Maurice Vellekoop is a cartoonist and illustrator from Toronto whose work spans decades and has been featured in dozens of publications, including The New Yorker, Rolling Stone, GQ, and Time. The author of numerous books, Maurice’s work delves into queer community and culture, providing a voice on issues and topics that are often overlooked in media.
For fans of Fun Home by Alison Bechdel, I’m So Glad We Had This Time Together is an epic graphic memoir about a queer illustrator surviving his intensely Christian childhood in 1970s Toronto.
Interviewed by Ash Hampson
Ash Hampson (AH): What was it about this point in your life that felt right to write a memoir?
Maurice Vellekoop (MV): So, in 2012, I was at a very low point in my career as a freelance illustrator, working mainly for magazines. There was no work coming in, and I realized I had to try something different. I had always drawn short comics as a more artistically meaningful form of expression, and so I began to think about creating a graphic novel. I began to consider my own life as a potential subject, and how eccentric my Dutch immigrant, deeply Protestant family was, and about my struggle as a gay man against some very repressive forces. I thought this material could potentially be an entertaining and touching memoir. I put together a proposal which was immediately taken up by Chip Kidd at Pantheon Books in New York. I got my first Canada Council grant soon after that. Twelve years later, I’m So Glad We Had This Time Together is on bookstore shelves!
AH: From the start of the memoir, we see the obsession with the story of Sleeping Beauty. Can you explain how this fairytale impacted you growing up and what parallels can be drawn between you and the story?
MV: In general, Sleeping Beauty represents a lifelong love of fantasy and escape, a big theme in my life and in the memoir. The story has a couple of elements that roughly mirror experiences in my life. For example, Beauty is cursed at birth: on her 17th birthday she will prick her finger on a poisoned spindle and die. Despite her parents’ best efforts to protect her, the curse comes true, but, because of a fairy’s intervention, she does not die but falls asleep for 100 years. Some scholars have seen this plot as an expression of parental anxiety about puberty, and by extension, sex and love. In my case, my mother was adamant that I suppress my sexuality for the sake of being a good Christian. When, against her wishes, I came out in the early 1980s, I had a couple of bad experiences with sex and love, right at the dawn of the AIDS era. As a result, I shut down emotionally and sexually for a long period of celibacy, kind of like Beauty’s hundred-year sleep. I call this section The Sleep in the book. (Also, spoiler alert, at the book’s ending I meet a wonderful man, like Beauty’s Prince, with whom I at last find happiness!)
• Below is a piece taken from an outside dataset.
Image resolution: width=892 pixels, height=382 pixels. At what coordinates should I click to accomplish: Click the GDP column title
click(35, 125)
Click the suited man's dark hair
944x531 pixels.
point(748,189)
AH: As your story progresses and you start to explore and better understand your family dynamics, we start to see your beautiful artwork that depicts older photos of your parents and their families growing up. Was this material something that was discovered and explored later in life or did you grow up with access to a lot of this interesting family history?
MV: The material that concerns my mother was very familiar all my life — her family emigrated to Canada as a group in 1950 when she was twenty. Her siblings all married and settled down to raise families near Toronto and we were a big, rambunctious group that got together as a huge extended family (in total we number 17 cousins) for holidays and birthdays. My dad’s story emerged only much later. He left most of his family behind in the Netherlands. He also had some really brutal experiences in WWII, and like many men of his generation, he didn’t speak about any of it until much later in life. There were a few things I learned only recently from interviewing my brothers that I included in the book, because they helped to explain so much about this difficult, complicated figure.
AH: Can you tell me about what outside resources were used to capture the visuals and feelings from all the places of your past in Toronto? The attention to detail as you take us across the decades is remarkable. (And as a queer woman born and raised in the GTA, I spent a lot of time downtown, and it was an absolute delight to transport myself back to some familiar places!)
MV: Oh, that’s lovely to hear! Yes, I’ve been getting similar comments from other Toronto readers… Blog TO is a wonderful resource for historic pictures of the Toronto skyline, vintage TTC buses and streetcars, etc. Google Street View was my best friend for looking at buildings like my childhood home in Rexdale and being able to view Toronto landmarks. Denise Benson’s website, Then and Now: Toronto Nightlife History was a fantastic resource for images of nightlife in the 1980s and 90s.
The book ends up being a mostly-love-some-hate-letter to Toronto, which seems to constantly be eating its own past by abandoning or knocking down beloved historic buildings. So, the book is a way to bring back some of my favourite lost places and awaken them from the sleep of forgetfulness!